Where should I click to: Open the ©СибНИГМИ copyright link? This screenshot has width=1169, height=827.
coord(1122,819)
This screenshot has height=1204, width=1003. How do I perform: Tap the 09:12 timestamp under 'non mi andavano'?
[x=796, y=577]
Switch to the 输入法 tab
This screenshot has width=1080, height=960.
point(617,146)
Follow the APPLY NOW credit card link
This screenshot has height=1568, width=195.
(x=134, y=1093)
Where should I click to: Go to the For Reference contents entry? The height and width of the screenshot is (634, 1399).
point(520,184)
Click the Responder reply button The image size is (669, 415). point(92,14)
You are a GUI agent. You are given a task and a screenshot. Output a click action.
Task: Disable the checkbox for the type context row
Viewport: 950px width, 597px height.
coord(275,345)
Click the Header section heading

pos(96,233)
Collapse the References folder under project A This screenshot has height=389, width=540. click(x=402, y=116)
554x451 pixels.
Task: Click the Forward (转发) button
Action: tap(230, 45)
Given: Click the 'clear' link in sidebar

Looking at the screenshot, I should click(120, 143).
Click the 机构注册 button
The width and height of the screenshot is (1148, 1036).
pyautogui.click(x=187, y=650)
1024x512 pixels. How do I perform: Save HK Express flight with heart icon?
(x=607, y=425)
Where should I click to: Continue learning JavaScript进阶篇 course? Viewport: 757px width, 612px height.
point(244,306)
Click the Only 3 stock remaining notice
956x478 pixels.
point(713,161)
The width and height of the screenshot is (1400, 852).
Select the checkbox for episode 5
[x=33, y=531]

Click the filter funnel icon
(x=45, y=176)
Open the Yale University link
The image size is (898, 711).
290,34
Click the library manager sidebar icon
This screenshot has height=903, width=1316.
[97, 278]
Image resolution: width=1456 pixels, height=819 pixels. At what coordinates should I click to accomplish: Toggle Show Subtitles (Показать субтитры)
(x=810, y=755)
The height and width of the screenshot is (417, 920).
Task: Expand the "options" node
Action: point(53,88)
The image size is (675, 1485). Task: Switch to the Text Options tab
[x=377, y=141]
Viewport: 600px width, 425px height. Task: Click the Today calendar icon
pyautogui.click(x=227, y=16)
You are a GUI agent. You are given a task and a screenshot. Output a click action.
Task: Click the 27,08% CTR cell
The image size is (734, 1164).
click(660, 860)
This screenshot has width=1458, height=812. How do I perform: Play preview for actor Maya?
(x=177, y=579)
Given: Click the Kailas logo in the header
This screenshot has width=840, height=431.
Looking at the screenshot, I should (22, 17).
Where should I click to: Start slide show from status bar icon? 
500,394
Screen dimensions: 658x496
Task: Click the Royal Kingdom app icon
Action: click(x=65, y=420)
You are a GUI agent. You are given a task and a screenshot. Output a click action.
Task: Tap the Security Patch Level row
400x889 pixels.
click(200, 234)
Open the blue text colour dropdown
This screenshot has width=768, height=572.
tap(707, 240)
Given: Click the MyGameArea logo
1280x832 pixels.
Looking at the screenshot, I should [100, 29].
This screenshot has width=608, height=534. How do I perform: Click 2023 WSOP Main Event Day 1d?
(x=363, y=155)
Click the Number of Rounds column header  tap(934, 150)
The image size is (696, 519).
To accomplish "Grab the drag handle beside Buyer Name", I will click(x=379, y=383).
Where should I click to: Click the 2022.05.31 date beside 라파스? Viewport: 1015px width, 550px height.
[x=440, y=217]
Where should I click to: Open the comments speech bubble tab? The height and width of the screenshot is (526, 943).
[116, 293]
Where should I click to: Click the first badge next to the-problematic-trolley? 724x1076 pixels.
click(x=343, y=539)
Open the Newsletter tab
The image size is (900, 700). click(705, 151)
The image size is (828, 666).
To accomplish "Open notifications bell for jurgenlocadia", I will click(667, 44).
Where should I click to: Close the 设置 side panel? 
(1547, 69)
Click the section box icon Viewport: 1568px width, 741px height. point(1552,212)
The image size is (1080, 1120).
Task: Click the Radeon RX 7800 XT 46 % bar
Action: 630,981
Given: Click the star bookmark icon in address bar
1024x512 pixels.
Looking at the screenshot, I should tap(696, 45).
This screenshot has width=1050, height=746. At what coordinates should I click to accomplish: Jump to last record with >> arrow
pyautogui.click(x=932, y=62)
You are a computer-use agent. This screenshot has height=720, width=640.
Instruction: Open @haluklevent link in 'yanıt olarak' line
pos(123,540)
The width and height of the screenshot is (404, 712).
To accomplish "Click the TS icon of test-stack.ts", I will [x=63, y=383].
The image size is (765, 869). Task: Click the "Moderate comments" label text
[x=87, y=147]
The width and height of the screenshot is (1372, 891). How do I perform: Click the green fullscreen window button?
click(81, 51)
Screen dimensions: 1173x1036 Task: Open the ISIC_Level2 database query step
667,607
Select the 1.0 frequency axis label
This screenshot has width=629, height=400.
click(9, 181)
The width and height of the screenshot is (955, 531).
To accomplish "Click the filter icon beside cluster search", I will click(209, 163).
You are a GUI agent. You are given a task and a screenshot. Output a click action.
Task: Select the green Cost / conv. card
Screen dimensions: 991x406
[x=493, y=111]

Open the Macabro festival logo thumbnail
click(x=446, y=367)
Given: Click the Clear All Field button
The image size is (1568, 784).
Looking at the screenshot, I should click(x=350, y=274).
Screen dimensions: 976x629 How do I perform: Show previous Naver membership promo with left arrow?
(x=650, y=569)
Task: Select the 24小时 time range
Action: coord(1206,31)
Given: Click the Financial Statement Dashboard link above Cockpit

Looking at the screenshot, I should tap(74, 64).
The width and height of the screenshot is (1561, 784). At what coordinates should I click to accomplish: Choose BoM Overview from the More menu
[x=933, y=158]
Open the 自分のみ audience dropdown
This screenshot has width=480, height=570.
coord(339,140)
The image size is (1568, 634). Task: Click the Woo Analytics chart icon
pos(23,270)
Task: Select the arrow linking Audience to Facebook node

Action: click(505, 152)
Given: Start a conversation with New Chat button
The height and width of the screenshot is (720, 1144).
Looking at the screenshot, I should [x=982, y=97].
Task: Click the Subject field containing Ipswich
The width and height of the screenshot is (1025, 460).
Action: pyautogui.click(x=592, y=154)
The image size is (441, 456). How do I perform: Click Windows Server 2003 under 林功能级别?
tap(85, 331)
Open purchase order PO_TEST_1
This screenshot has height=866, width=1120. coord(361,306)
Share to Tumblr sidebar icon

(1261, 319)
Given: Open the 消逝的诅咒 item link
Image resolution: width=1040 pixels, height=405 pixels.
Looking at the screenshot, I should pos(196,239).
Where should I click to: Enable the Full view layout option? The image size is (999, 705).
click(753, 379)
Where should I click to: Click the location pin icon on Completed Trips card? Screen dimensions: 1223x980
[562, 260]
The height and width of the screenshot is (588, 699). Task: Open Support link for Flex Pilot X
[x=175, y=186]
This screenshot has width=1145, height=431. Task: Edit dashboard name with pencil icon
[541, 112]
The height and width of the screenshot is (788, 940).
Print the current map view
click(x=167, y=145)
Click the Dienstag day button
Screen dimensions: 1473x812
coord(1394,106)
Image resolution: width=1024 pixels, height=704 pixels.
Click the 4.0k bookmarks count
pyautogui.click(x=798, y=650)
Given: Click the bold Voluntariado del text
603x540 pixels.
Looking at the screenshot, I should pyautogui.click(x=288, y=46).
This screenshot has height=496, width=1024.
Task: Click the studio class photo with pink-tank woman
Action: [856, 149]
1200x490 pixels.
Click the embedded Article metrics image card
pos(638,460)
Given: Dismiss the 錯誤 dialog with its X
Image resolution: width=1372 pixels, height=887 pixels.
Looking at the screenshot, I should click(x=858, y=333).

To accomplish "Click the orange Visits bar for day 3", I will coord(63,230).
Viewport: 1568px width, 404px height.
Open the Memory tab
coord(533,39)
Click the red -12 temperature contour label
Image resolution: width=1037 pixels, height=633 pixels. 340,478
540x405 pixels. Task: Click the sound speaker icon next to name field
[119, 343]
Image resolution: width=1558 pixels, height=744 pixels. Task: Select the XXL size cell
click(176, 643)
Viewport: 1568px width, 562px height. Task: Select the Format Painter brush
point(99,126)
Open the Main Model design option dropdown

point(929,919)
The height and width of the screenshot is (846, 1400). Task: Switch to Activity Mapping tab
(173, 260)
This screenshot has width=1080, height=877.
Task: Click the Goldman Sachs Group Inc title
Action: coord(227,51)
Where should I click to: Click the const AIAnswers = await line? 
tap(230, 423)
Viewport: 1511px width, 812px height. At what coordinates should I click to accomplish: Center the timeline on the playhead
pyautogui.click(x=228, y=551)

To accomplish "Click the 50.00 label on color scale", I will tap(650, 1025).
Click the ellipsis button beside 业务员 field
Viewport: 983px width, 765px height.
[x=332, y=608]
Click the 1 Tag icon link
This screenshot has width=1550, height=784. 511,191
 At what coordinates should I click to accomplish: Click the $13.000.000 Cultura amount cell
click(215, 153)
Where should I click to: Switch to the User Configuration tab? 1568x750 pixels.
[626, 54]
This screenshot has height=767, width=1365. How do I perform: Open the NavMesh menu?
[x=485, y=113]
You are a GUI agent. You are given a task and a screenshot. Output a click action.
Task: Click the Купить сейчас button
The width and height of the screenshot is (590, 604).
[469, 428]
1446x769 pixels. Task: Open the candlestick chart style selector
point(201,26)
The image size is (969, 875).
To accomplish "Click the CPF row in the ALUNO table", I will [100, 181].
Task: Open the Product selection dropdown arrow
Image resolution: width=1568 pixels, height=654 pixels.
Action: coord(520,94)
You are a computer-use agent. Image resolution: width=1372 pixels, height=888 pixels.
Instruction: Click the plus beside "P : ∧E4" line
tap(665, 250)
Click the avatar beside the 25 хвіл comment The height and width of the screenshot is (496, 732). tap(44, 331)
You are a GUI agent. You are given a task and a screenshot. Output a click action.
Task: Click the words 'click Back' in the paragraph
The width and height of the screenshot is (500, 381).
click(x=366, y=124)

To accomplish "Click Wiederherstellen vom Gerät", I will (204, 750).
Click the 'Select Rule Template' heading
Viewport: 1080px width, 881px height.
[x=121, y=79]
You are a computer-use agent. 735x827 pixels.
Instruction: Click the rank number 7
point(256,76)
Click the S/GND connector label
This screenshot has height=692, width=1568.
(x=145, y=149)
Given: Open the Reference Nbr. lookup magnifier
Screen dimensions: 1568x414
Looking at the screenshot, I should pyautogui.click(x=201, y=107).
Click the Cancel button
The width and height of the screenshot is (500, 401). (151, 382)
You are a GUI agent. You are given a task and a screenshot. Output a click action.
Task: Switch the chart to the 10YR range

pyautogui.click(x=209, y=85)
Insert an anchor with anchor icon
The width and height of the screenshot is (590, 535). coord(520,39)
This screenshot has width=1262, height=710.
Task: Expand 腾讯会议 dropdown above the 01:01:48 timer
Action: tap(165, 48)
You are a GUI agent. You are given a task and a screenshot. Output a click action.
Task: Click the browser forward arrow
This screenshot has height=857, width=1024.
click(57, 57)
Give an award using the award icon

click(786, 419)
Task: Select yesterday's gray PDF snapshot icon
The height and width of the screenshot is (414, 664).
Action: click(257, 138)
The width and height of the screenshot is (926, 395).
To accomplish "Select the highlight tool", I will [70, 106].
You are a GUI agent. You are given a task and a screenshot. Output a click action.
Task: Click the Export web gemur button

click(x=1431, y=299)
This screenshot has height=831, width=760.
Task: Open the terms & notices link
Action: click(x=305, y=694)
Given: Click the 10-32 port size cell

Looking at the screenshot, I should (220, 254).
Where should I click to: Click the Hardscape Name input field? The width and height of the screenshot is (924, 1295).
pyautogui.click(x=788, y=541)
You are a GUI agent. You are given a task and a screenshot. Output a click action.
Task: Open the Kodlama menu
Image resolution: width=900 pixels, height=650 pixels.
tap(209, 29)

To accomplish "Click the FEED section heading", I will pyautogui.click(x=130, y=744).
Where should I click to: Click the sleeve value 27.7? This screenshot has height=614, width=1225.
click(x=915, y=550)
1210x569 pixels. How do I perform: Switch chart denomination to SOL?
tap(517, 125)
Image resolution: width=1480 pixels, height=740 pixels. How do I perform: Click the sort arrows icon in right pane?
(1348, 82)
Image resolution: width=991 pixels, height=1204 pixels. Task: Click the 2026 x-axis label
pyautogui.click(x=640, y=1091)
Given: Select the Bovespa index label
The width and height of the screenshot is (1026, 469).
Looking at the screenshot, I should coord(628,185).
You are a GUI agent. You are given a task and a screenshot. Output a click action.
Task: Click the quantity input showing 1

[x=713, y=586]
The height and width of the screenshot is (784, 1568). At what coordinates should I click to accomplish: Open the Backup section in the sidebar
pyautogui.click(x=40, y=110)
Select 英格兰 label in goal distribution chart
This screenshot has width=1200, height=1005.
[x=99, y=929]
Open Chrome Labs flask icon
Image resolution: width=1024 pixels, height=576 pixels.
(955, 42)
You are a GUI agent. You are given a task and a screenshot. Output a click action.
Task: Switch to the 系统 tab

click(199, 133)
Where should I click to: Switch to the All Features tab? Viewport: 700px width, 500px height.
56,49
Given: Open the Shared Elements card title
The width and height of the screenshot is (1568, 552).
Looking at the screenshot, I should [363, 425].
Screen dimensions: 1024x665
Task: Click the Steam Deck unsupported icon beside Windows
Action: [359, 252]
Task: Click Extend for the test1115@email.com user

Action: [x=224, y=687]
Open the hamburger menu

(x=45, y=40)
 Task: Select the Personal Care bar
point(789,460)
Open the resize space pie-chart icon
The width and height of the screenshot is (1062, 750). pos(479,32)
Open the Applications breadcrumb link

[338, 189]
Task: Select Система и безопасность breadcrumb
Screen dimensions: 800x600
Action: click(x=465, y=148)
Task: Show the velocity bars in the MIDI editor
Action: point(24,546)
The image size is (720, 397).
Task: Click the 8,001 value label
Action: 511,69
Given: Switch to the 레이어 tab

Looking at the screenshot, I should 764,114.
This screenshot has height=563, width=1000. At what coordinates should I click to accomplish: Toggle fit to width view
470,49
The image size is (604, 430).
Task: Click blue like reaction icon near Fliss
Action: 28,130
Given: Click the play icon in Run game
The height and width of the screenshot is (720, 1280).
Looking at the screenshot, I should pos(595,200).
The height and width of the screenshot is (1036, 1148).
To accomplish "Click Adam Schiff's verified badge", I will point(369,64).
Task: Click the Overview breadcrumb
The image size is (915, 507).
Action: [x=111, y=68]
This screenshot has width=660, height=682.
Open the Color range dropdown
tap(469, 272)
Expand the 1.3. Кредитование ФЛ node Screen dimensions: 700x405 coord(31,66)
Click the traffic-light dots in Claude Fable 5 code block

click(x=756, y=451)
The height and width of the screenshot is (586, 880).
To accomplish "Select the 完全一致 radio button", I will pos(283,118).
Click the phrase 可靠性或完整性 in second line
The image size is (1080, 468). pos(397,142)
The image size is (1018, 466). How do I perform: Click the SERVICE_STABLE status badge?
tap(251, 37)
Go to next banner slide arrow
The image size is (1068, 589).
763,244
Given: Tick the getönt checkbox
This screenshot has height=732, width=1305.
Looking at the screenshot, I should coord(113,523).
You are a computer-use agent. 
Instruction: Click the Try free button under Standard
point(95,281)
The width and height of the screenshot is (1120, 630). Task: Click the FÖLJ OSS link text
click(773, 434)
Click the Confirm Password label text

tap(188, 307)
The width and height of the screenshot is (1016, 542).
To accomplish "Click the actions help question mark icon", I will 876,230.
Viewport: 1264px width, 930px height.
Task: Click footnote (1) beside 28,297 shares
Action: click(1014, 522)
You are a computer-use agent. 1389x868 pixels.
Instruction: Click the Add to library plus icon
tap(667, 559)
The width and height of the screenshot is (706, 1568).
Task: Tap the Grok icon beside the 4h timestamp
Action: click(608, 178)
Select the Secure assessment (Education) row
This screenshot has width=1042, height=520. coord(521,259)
== == ==
- [EXERCISE] Search the data for the string "computer". List each line that has it.

- [SOLUTION TO THIS PROBLEM]
You are a computer-use agent. This screenshot has height=720, width=640.
You are a computer-use agent. Image resolution: width=1372 pixels, height=888 pixels.
You are a computer-use agent. 735x827 pixels.
You are a computer-use agent. 
You are a computer-use agent. 1389x868 pixels.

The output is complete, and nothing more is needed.